La polémique opposant l’Ordre des avocats au conseil juridique Marlène Fabienne Essola Efountame remet en surface un vieux débat : celui de la lisibilité du cadre légal qui encadre les professions juridiques au Gabon. Au-delà de la querelle autour de l’usage du titre de « Maître », cette situation épineuse révèle surtout un manque de clarté qui continue d’alimenter tensions et interprétations divergentes.
Tout est parti de la conférence de presse tenue le 27 novembre par Essola Efountame, au cours de laquelle elle s’est présentée comme « Maître » en sa qualité de conseil juridique représentant les sociétés Satram et EGCA. Une initiative qui a immédiatement suscité la réaction de l’Ordre des avocats, lequel lui a adressé, par voie d’huissier, une demande d’explications. L’institution rappelle en effet que l’appellation « Maître » est réglementée et réservée à des professionnels dûment identifiés.

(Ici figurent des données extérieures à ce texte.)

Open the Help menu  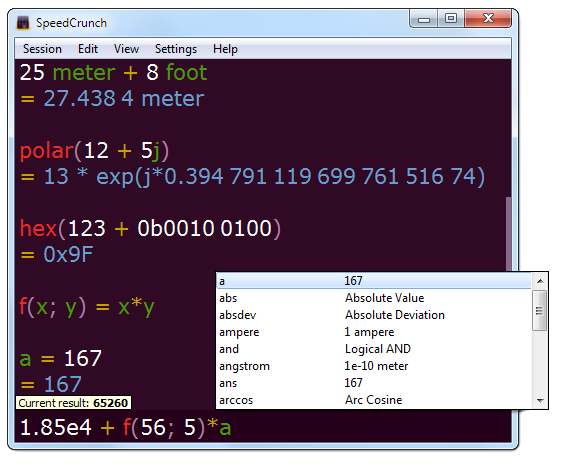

La réponse de l’intéressée a été cinglante. S’appuyant sur la loi de 1988 qui encadre la profession de conseil juridique, elle affirme sans langue de bois exercer « une profession parfaitement légale », ouverte aux titulaires d’un diplôme en droit et placée sous la « compétence exclusive » du ministère de la Justice. Pour elle, l’Ordre des avocats commet un « excès de pouvoir manifeste » en prétendant lui demander des comptes. Quant au titre de « Maître », elle estime qu’il relève davantage de l’usage que d’un monopole juridique : « Nul n’a le droit d’établir un monopole sur la courtoisie professionnelle », tranche-t-elle.
Ce différend met en évidence un vide ou, à tout le moins, une zone grise dans l’articulation entre les professions juridiques réglementées. Qui est habilité à porter le titre ? Qui a autorité pour contrôler les pratiques professionnelles ? L’Ordre revendique sa volonté de protéger le public contre d’éventuelles confusions, tandis que les conseils juridiques rappellent qu’ils ne sont pas soumis à sa tutelle.
En appelant le ministère de la Justice à « remettre de l’ordre dans ce désordre », Essola Efountame met la pression sur l’autorité tutélaire. Une clarification officielle pourrait s’avérer nécessaire pour éviter que ce type de tensions ne se reproduise et pour redéfinir, de manière incontestable, les frontières entre droit, usage et tradition dans les professions juridiques.